A new paper from pathologists in Kanazawa City, Japan reports the findings of an autopsy in a healthy 40-year-old man:
A healthy 40-year-old Japanese man suddenly experienced tachycardia and lost consciousness two days after vaccination. Continued resuscitation recovered the spontaneous heartbeat; however, the patient did not regain consciousness and died nine days later.
Electrocardiography after resuscitation showed marked ST-segment depression and incomplete right bundle branch block.
Influenza antigen and polymerase chain reaction tests for SARS-CoV-2 were negative.
The key findings at autopsy were (emphasis mine):
At autopsy, several small inflammatory foci with cardiomyocytic necrosis were scattered in the right and left ventricles, with a propensity for the right side.
Some inflammatory foci were located near the atrioventricular nodes and His bundles. The infiltrating cells predominantly consisted of CD68-positive histiocytes, with a small number of CD8-positive and CD4-positive T cells.
In this case, myocarditis was focal and mild, as is mostly observed following COVID-19 mRNA vaccination. However, the inflammatory foci were close to the conduction system and were considered the cause of fatal arrhythmia.
The most concerning aspect of this is that the myocarditis itself was “focal and mild, as is mostly observed following COVID-19 mRNA vaccination”. Yet this resulted in a fatal arrhythmia, because cells which are part of the electrical system were affected.
A secondary concern about this is that since this occurred after the second dose, it seems likely the event happened several years ago, yet has remained unpublished in the meantime.
The possibility that inflammation affecting just the conductive system might result in fatal arrhythmia is a concern that we at the Health Advisory and Recovery Team (HART) have previously raised in relation to the mRNA products.
It is to be noted that this man presented suddenly with an arrhythmia (ventricular tachycardia) which ultimately proved fatal; preceding chest pain characteristic of myocarditis was not reported. This is consistent with our concern that subclinical myocarditis, about which we have written extensively, does indeed result in an increased risk of fatal arrhythmias, which may be responsible for most or all of the rise in ambulance callouts for cardiac arrests, which we have also written about.
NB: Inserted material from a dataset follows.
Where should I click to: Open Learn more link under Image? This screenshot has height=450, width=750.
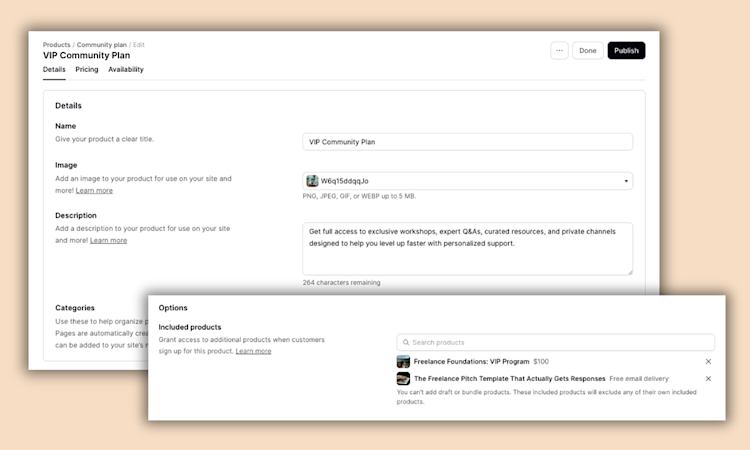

Subclinical myocarditis – defined as a rise in troponin indicative of some cardiac damage – has been found in at least one in 50 people injected with the mRNA Covid injection in those studies where researchers have routinely looked for it.
Finally, it is worth pointing out that the small foci of inflammation affecting the conductive system which have been held responsible for this man’s death were only found by performing cardiac histological examination.
That is not something done routinely during post-mortems in the U.K. and presumably elsewhere, not least because it adds extra expense and also postpones the diagnosis – something pathologists don’t like doing for the sake of the relatives.
In fact, there is generally massive disincentivisation in the U.K. of performing advanced testing on tissue. It is much easier to find some early cardiac atheroma (actually present in many middle-aged individuals) and put the death down to that.
It is, therefore, perfectly possible that inflammation similar to that found in this Japanese man has been missed in the post-mortems carried out on many people dying suddenly. Moreover, according to HART’s Co-Chair, pathologist Dr. Clare Craig, cardiac dissection to the level of detail required in order to ascertain how near these small areas of inflammation might be to the conductive system is a skill all pathologists are trained in, but one that most ‘jobbing’ pathologists rarely practise.